The book examines Lawrence of Arabia and Orde Wingate, but it also looks at Col. Joseph Gallieni and French Marshal Louis Hubert Gonzalve Lyautey.
Gallieni “employed mobile columns to trap Chinese bandits known as ‘Black Flags’, who terrorized northern Indochina.
Along with these offensive operations, he established a series of military posts whose commanders combined civil and military powers in an attempt to win over the local population.”
In 1912, Lyautey, who had worked with Gallieni in French Indochina, employed similar tactics in Morocco to fight Islamist fighters. He added to this repertoire the notion of “outreach” to the local people, including “questioning merchants and passersby regarding their needs and wishes.”
Few recall today that France’s war against Islamic insurgents in Morocco culminated in a 1926 offensive involving 500,000 French and Spanish soldiers to put down a revolt in the Atlas mountains.
The main message the author seeks to convey, and the story he attempts to tell, is that insurgencies can be defeated by inventive tactics. With the absence of the ability simply to exterminate enemies, as might have been possible before the modern era, countries must employ a combination of military skill and social programs. In discussing the British Empire, the author notes that the British seem to have fared better than the French and others when confronting insurgencies.

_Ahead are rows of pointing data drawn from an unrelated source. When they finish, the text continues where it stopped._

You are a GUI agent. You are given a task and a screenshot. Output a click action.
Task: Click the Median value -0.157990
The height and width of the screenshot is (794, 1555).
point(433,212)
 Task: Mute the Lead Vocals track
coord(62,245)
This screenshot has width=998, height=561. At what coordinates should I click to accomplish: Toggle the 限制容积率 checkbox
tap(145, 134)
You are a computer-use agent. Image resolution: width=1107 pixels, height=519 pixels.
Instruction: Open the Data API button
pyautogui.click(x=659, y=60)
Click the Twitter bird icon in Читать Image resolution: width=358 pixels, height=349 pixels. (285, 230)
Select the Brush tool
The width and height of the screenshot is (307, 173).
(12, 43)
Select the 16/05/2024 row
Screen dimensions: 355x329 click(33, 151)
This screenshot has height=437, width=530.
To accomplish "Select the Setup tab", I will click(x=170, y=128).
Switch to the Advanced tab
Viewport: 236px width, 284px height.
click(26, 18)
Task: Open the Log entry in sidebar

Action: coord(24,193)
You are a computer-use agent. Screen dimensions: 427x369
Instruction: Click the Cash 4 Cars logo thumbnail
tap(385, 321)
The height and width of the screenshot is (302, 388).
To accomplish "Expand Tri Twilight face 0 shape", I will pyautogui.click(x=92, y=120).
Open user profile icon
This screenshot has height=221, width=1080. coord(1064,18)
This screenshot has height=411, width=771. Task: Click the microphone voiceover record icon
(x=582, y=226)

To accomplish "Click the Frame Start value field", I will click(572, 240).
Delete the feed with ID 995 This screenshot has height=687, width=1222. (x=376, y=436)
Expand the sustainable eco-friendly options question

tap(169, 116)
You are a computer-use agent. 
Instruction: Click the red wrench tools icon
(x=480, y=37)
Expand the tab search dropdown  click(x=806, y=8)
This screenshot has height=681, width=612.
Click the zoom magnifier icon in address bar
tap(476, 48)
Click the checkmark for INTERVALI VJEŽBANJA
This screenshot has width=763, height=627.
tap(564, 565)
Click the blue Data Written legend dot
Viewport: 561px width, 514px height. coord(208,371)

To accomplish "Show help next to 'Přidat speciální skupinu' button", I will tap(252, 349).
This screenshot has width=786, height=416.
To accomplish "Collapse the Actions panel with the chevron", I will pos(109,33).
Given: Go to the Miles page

“In no small part this was because the British paid greater attention to the political side of the business,” he writes. “The French were slow to come to this realization – they lived for too long in what [one author] called ‘a dream world.’” Invisible Armies is a massive 700-page tome. However, the reader can pick and choose from more than 60 case studies of conflicts. One can learn about contemporary Islamic terrorism or “The Bomb Throwers: The First Age of International Terrorism,” from the Boer War to the Greek War of Independence.
While the chapters are so short that anyone with a deep interest in the various conflicts will be left wanting more, they still provide a surprising level of detail and riveting insights.
Boot has produced an important book that is sure to stand the test of time on this broad subject. In so doing, he has added new analysis of old conflicts and fleshed out characters with whom English-speaking audiences are often unfamiliar.